ENTRIES SUPPLIED START
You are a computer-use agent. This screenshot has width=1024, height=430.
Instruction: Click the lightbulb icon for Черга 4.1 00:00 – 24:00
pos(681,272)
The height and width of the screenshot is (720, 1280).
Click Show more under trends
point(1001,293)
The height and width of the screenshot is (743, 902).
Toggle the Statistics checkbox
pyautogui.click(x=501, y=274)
ENTRIES SUPPLIED END
ENTRIES SUPPLIED START
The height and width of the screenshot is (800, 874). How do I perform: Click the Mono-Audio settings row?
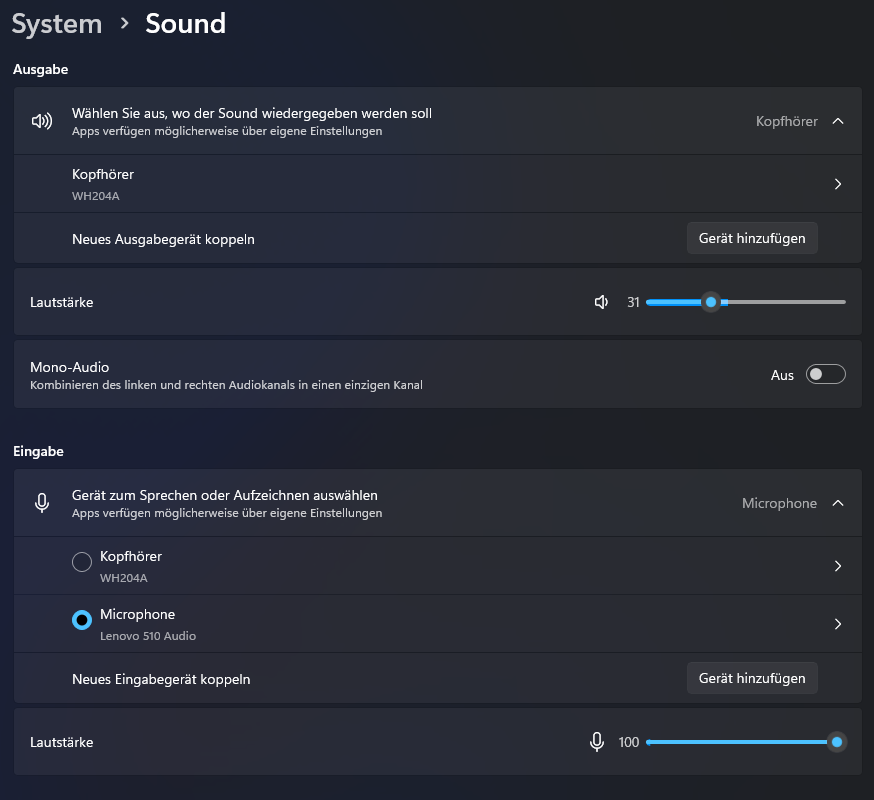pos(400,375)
ENTRIES SUPPLIED END
● EXERCISE DESCRIPTION:
Begin at the line that has "You are a computer-use" in the entries above; stop after the line that has "The height and width of the screenshot is (743, 902).". Transcribe exactly those lines and no others.

● ANSWER TO THE EXERCISE:
You are a computer-use agent. This screenshot has width=1024, height=430.
Instruction: Click the lightbulb icon for Черга 4.1 00:00 – 24:00
pos(681,272)
The height and width of the screenshot is (720, 1280).
Click Show more under trends
point(1001,293)
The height and width of the screenshot is (743, 902).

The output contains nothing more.